豊かさの源泉は消費
ではなく労働
高橋伸彰|2019年4月28日7:00PM
経済の世界における主権は誰にあるのか。
主流派の経済学者なら迷うことなく消費者に在ると答えるだろう。自由化や規制緩和による競争促進は1円でも安く消費者に商品を提供するためであり、人手不足も顧みずにフランチャイズ店に24時間営業を強いるのも消費者にとって便利だからである。生産や販売に従事する労働者の精神的豊かさよりも、商品を需要する消費者の経済的利益を優先すべきというのが消費者主権の発想である。
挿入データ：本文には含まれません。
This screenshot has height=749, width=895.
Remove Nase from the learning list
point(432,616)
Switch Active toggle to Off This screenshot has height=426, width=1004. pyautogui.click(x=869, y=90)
これに対し、労働経済学者の石川経夫は「労働生活自体の満足」(『分配の経済学』)にこそ豊かさのカギがあるという。仕事を通して「自分の持っている能力を最大限(中略)発揮できるような社会であるかどうかが重要」であり、「経済的な成果である所得や富、そして消費はたんにそのために必要な物的手段にすぎ」ないというのだ。
自分の仕事に誇りと責任を持てるようになることが、人間相互の信頼を築き他人の立場で考えられる幅広い心を醸成する。そうなれば「才能などの面で幸運に恵まれた人は、不運な人と持てるものを分け合い、不運な人も幸運な人との共同と連帯を感ずるようになる」と説く。
豊かさの源泉を消費ではなく労働に見いだす石川の発想は、消費者主権が蔓延る現代においては新鮮で画期的だ。石川は「私たちの最大の関心が、自分の支払う1円1円に、ほんとうにそれだけの価値があるのかということに向けられるとしたならば、なんともお寒いことではないでしょうか」と述べ、価格だけに固執する消費者の行動に警鐘を鳴らす。